2. ИКОНОГРАФИЯ ХРИСТА И ЗАГАДКА ТУРИНСКОЙ ПЛАЩАНИЦЫ

В наши дни все чаще можно встретить изображение Иисуса Христа с черной кожей или сидящего в индийской позе «лотоса». У народов Африки, Азии, Океании зародилось христианское искусство, непривычное на взгляд европейца, но отвечающее стилю «молодых церквей» третьего мира (см.: Lehmann А. Afroasitische Christliche kunst. Berlin. 1966). Это наглядное доказательство наступления новой эпохи, когда христианство перестает быть «религией белых», когда вселенский дух Евангелия воплощается в национальных афроазиатских культурах.
Разумеется, если японский или индонезийский художник придает Спасителю черты своих соплеменников, он вовсе не думает, что в действительности Христос выглядел именно так. Но прием, используемый мастером, вполне оправдан, и ведет он свое начало от искусства Византии, средневекового Запада, древней Руси. Ведь лик на мозаике, фреске, иконе — только знак, который указывает на реальность Христа, вечно пребывающего в мире. И знак этот должен соответствовать особенностям каждого народа. Отсутствие же достоверного портрета Иисуса всегда давало простор для подобных модификаций.
Тем не менее многим христианам естественно хотелось бы знать, как выглядел Сын Человеческий в те годы, когда Он жил на земле.
Но можно ли составить об этом представление, если евангелисты не говорят ни слова о Его внешности?
Этот вопрос мы и попытаемся рассмотреть.
Начнем с того, что хотя бы приблизительно известно: с характера одежды Христа. Для этого нужно отрешиться от представлений, навеянных западными живописцами. Почти все они, за редкими исключениями, изображали Иисуса и апостолов с непокрытой головой и без обуви. Однако по каменистым дорогам Палестины люди, как правило, ходили в башмаках или сандалиях (ср. Мк. 1, 7), а в силу обычая и из–за климата редко снимали головной убор. Последний был трех видов: невысокая шапка типа фригийского колпака (наиболее древняя форма, принятая в эпоху царей), чалма и судхар — покрывало, которое нередко стягивали на голове шерстяным шнуром (современное арабское куфье).
Платье израильтян римской эпохи отличалось однообразием покроя (см.: Троицкий И.
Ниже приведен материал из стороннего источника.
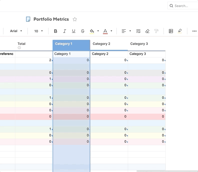Click the format painter icon

pyautogui.click(x=156, y=31)
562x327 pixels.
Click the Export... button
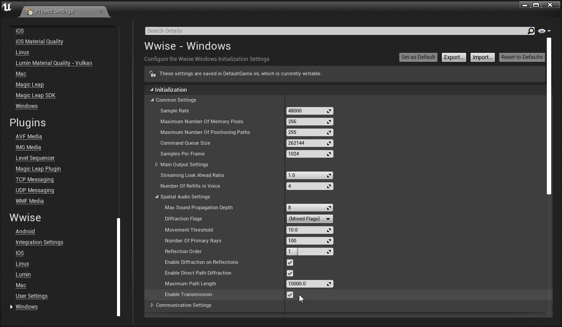tap(454, 57)
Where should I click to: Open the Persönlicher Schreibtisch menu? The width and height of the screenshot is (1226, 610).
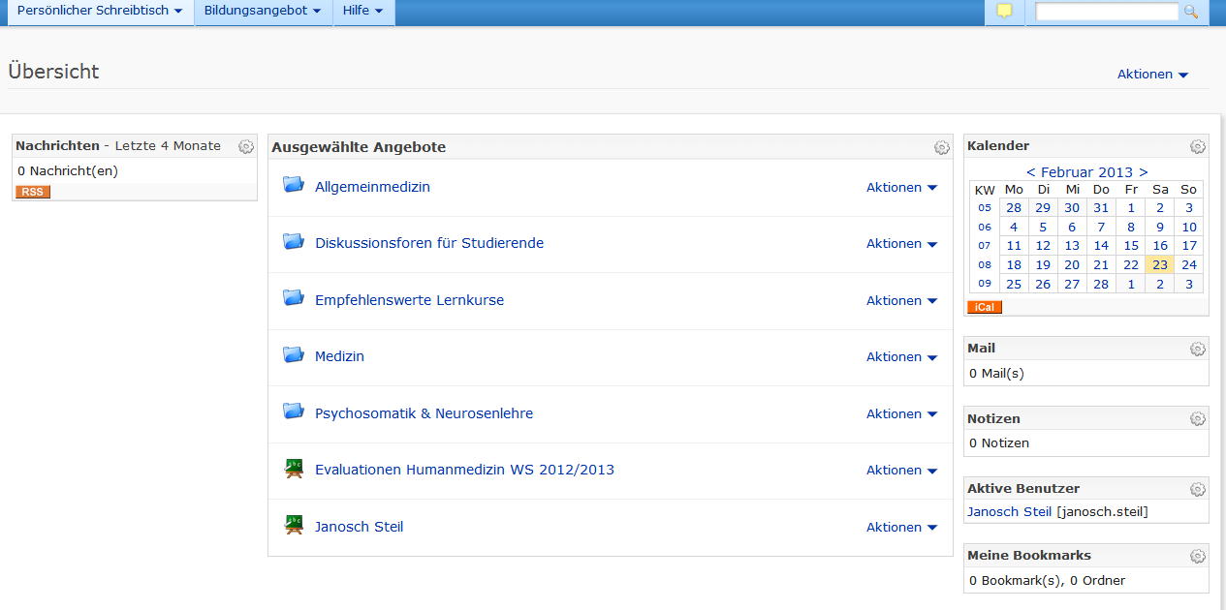point(100,11)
Библейская археология, с.112 сл.). У мужчин это был прежде всего кетонет, или хитон, — просторная туника с широким поясом, ниспадающая почти до земли ( Флавий И.
Арх. III, 7,2). Согласно Ин. 19, 23, Иисус имел кетонет «не сшитый, а тканый целиком с самого верха». Такая одежда ценилась; поэтому палачи Христа бросили жребий — кому она достанется. Кетонет бывал голубым, коричневым или полосатым, некоторые экзегеты видят в Мк. 9, 3 намек на белый цвет (см.: Miller M.
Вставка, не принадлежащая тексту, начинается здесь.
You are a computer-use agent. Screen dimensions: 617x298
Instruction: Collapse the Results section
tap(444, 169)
and J. Encyclopedia of Bible Life. London, 1967, p. 60—61).
Поверх туники носили симлу — плащ из грубой шерсти. Он обычно служил и подстилкой на ночь; в связи с этим Закон повелевал возвращать человеку плащ до захода солнца, даже если тот отдал его в залог (Исх. 11, 26). При распятии солдаты разрезали верхнюю одежду Христа на части (Ин. 19, 23).
Благочестивые люди, следуя предписанию (Числ. 15, 38—40), пришивали к краям плаща голубые кисти, канафы, или χράσπεδα. Из Евангелий мы знаем, что они были и на одежде Спасителя (Мф. 9, 20; Лк. 8, 44).
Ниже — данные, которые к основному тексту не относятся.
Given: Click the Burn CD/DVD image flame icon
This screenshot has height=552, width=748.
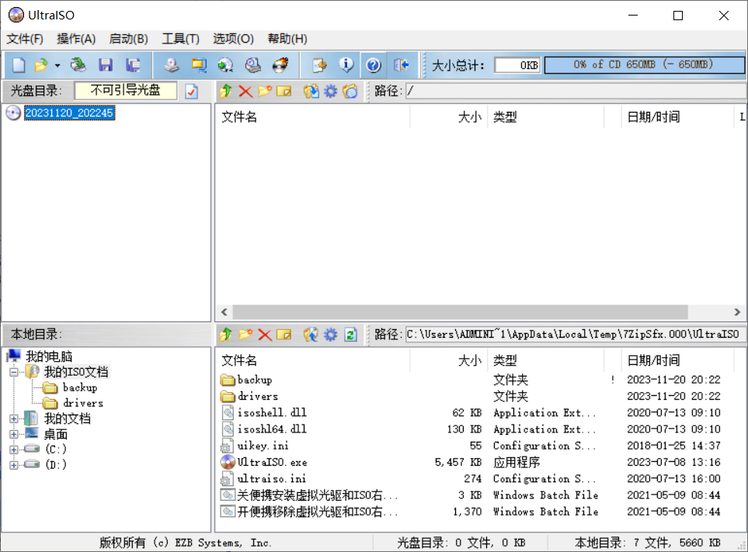Looking at the screenshot, I should (280, 65).
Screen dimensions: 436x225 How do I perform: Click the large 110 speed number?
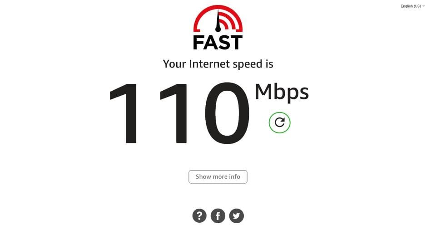click(180, 113)
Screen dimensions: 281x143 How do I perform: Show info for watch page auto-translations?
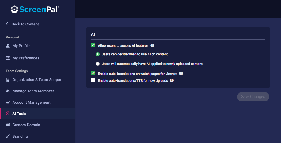pos(181,74)
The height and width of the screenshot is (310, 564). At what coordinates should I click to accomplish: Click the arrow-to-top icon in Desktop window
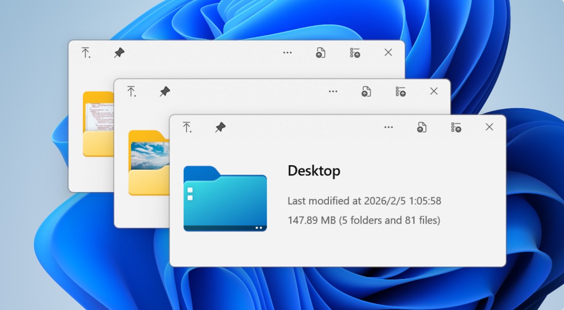pyautogui.click(x=187, y=127)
Во время молитвы Иисус, по иудейскому обычаю, надевал на плечи таллит (таллиф) — особый продолговатый плат с полосами. Иногда концы закидывались за спину (Талмуд, Шаббат, 147а, Менахот, 41а). Без сомнения, таллит был на Христе во время Тайной Вечери.
Если одежду Иисуса мы в целом можем себе представить, то о Его лице, сложении и росте нет никаких данных. Это объясняется не только тем, что в Иудее изображения находились под запретом. Само Писание почти никогда не останавливается на внешних чертах людей. Правда, о Давиде вскользь упомянуто, что он был «рыжеволос [в синодальном переводе — «белокур»], с красивыми глазами и приятным лицом» (1 Цар 16, 12), но это — редкое исключение.
Новозаветные авторы следуют литературной традиции Ветхого Завета, и потому мы не найдем у них описания облика Иисуса. О нем стали задумываться лишь христиане греко–римского мира, но тогда уже не сохранилось воспоминаний, которые могли бы дать ориентир художникам (см.: Голубцов А. Иисус Христос по внешнему виду. — ПБЭ. Т. IV, СПб., 1905, с. 665—675).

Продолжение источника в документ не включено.